| Requirement |
Could you write out the whole cichlid tank thread below, word for word?

# General advice needed



## mantiz (Oct 14, 2012)

So, i am a newbie at keeping cichlids and am in the process of cycling my newly acquired tank (thanks riceburner for the great deal!). It is a 65g 48x18x18 tank, a magnum 350 canister loaded with sponges, scrubbies, and a bunch of fluval biomax media from a cycled HOB filter. lots of fake plants and a few rocks (working on getting more).

I have one question... Should I look into getting a second canister? Possibly an Ehiem 2115.

I also need some advice on stocking... Species, all males vs mixed, Male female ratios, number of fish, etc

I am trying to decide between the following Mbuna.

Pseudotropheus acei
Kenyi cichlid
labidochromis chisumulae
Labidochromis caeruleus
Labeotropheus trewavasae
Pseudotropheus saulosi
Cyno-axelrodi

Any input is apreciated. Any questions? Fire away!

| Extracted entries |
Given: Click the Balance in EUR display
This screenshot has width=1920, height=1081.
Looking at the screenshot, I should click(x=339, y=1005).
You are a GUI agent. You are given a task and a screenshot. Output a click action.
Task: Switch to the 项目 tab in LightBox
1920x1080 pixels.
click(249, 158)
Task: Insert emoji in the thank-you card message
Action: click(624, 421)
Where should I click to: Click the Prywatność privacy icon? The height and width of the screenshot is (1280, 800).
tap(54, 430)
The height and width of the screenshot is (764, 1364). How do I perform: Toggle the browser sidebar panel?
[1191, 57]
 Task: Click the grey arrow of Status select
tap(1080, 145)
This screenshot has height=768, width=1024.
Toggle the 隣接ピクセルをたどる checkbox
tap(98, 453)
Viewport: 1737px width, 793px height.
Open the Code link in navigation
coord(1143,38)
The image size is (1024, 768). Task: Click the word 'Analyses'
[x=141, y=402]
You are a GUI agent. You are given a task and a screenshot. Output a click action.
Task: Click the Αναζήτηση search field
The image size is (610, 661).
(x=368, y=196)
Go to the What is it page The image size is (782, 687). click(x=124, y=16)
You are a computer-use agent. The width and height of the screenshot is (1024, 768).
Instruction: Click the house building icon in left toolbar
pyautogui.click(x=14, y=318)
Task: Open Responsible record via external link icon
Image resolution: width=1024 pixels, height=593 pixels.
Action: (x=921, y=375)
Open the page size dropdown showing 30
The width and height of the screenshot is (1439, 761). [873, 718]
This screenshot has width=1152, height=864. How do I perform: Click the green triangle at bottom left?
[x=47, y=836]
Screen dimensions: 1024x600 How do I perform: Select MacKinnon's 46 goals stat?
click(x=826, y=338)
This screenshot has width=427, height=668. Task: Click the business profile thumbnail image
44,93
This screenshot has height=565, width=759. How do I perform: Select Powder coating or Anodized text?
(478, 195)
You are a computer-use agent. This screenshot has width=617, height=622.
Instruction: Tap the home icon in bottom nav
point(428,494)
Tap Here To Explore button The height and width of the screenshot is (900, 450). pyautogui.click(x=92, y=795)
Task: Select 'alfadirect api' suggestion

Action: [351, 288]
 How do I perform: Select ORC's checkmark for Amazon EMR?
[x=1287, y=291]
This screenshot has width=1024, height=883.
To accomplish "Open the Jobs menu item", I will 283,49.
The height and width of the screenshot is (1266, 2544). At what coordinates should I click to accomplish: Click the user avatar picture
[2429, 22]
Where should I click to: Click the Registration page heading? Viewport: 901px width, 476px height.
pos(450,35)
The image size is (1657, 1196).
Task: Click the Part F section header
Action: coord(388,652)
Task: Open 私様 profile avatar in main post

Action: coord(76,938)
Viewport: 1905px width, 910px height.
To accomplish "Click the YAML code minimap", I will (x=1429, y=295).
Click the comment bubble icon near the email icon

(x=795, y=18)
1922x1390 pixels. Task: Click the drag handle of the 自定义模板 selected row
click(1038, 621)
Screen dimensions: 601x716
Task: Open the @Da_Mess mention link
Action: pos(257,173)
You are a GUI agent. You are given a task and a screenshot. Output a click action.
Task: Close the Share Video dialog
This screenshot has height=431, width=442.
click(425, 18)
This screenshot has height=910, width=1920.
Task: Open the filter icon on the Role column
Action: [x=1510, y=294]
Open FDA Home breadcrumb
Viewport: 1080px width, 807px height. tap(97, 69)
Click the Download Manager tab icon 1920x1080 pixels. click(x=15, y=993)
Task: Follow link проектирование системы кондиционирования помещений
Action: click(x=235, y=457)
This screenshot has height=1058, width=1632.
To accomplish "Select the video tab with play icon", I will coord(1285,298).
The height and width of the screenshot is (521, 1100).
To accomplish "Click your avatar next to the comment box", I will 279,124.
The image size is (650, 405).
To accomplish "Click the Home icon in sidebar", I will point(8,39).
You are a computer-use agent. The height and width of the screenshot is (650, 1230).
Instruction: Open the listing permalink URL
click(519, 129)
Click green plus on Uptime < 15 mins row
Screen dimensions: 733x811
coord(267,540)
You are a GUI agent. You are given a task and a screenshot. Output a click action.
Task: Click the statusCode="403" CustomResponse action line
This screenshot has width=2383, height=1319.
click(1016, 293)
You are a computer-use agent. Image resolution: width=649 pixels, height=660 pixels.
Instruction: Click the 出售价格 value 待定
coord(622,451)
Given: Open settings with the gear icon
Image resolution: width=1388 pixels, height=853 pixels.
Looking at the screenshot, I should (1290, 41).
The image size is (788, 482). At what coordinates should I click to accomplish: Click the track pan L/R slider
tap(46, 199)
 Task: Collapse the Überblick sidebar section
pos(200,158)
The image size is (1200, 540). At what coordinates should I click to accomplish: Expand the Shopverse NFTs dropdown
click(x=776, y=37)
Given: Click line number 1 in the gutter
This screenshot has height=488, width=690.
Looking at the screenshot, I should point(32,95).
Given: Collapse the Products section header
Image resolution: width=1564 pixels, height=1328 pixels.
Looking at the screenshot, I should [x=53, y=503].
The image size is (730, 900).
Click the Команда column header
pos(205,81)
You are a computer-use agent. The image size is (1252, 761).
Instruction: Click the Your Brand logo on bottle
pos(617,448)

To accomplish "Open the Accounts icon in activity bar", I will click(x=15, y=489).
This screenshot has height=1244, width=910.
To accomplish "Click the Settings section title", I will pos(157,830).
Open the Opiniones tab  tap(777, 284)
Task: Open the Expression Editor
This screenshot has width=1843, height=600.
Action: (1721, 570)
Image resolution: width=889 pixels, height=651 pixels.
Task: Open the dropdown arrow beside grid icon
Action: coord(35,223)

| Reply to the exercise |
# General advice needed



## mantiz (Oct 14, 2012)

So, i am a newbie at keeping cichlids and am in the process of cycling my newly acquired tank (thanks riceburner for the great deal!). It is a 65g 48x18x18 tank, a magnum 350 canister loaded with sponges, scrubbies, and a bunch of fluval biomax media from a cycled HOB filter. lots of fake plants and a few rocks (working on getting more).

I have one question... Should I look into getting a second canister? Possibly an Ehiem 2115.

I also need some advice on stocking... Species, all males vs mixed, Male female ratios, number of fish, etc

I am trying to decide between the following Mbuna.

Pseudotropheus acei
Kenyi cichlid
labidochromis chisumulae
Labidochromis caeruleus
Labeotropheus trewavasae
Pseudotropheus saulosi
Cyno-axelrodi

Any input is apreciated. Any questions? Fire away!